手塚治虫の漫画版「サンダーマスク」

 73年5月、虫プロ発行の“虫コミックス(てんとう虫コミックス…にあらず!)”や、秋田書店サンデーコミックス版、講談社・手塚治虫漫画全集版が有名な、手塚治虫の作品。全1巻。
 オリジナル作品主義の手塚治虫が、たしか唯一行った“コミカライズ(すでにあるテレビ作品などの漫画化)”でもあり、本当の原作は72年10月から73年3月まで放映されていた特撮番組である(制作・ひろみプロ)。
 世の中では、いかにも手塚治虫が作り出したヒーロー物…という扱いをしているが、実は本人は嫌々ながら描いていたというのは有名な話。そのためか、テレビ版とは似ても似つかない全く別なストーリーになってしまった(氏は、自身のプロダクション制作のアニメの視聴率を圧迫した特撮番組が大嫌いだというのはわりかし有名で、特にウルトラマンを「自分の作品のアレンジ流用だ」と主張していたのも良く知られている。秋田書店サンデーコミックス版「マグマ大使」の作者紹介など参照の事)。

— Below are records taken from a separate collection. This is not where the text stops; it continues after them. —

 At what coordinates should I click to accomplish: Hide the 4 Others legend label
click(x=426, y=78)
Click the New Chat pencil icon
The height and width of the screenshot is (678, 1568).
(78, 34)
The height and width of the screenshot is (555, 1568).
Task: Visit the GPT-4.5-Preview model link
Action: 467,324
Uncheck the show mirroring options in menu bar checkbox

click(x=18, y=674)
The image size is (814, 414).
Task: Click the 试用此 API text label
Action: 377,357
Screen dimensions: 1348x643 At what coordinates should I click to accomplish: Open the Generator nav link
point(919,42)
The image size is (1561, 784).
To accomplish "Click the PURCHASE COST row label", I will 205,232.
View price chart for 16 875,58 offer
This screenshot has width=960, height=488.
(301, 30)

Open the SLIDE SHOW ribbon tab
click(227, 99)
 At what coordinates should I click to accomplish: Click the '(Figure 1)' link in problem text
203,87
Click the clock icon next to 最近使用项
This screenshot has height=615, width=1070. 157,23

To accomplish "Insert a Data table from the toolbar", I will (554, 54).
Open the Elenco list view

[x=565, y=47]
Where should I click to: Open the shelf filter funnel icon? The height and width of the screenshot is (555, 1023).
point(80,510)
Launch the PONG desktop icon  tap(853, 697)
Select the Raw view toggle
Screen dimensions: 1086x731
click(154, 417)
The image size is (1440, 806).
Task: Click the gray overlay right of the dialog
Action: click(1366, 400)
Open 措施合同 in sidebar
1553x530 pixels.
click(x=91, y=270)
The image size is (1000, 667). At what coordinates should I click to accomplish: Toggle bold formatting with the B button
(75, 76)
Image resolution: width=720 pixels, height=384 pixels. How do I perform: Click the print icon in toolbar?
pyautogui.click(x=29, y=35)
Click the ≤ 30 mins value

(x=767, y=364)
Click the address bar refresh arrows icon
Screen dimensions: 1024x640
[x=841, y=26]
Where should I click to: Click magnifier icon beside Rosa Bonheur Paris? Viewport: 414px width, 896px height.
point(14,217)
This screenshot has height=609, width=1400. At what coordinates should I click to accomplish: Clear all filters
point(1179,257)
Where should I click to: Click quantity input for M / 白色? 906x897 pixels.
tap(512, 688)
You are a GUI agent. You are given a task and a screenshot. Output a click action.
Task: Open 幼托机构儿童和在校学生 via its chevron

 ここで例に挙げているラストとは、原作版の最終回の事を指す。
 (本来の)主人公・命光一に取り付いている炭素生命体・サンダーと、遙か大昔から戦いを繰り広げてきたケイ素生命体・デカンダー(原作名称)…デカンダーは、人類を石化させるという行動を始め、一度破ったサンダーに倒されてしまう。
 しかし、太陽の光にも吹き飛ばされてしまう程軽い比重の存在だったデカンダーも人間に取り付いており、それは光一にサンダーを寄生させた博士の娘・まゆみだった。
 最終的には、サンダーによって倒されたデカンダーは宇宙に吹き飛ばされ、まゆみは死ななかったものの石化状態で残ってしまった

 エンディングは、博士の研究所に置かれたまゆみの石像の指が、5年間の間で少しだけ動いていた…という事を、この漫画の主人公である手塚治虫が語るというものになっている。
 まあ、本文中で言いたかったのはここの事だけなんですがね(^^;
 結構シュールな結末なので、ここだけ大好きなのだけど。


 (以下、雑談)
 で、本当のサンダーマスクはというと、昔の作品だからという部分を差し引いても、実にヒドイ出来の番組だった。
 等身大変身から巨大化という“二段変身”を売りにしていたのはいいけれど、アクションポーズは決まらない、とにかくすぐにピンチになる(シンナー中毒怪獣と脳味噌を交換されて暴れた事もある!)、怪獣が暴れていて大変な事態になってるのに、役者の背後ではごく普通に車が行き来しているとか、あげくには敵のデカンダに土下座までするわ…もう、この辺を語りだしたらキリがない。
 もちろんこの部分を指して楽しむというのも悪くはないんだけど…
 最終回は死んでしまうのだけど、盛り上がらない事と言ったらそれはもう…

 もしも手塚治虫がこれを観た上でコミカライズの仕事を引き受けたのなら、あんなに原型止めなくした上に自身を主人公にしてまで展開を変えてしまうというのも納得できるというもの。
 
 本作はそんな事からカルト作品化しているが、現在の版権所有がやの付くお仕事の方らしく、使用料をめちゃくちゃふっかけて来たためにいつまでたってもソフト化出来ないという背景があるようだ。
 


戦えサンダー、今こそサンダー! GoGo行くぞ、二段変身ー!!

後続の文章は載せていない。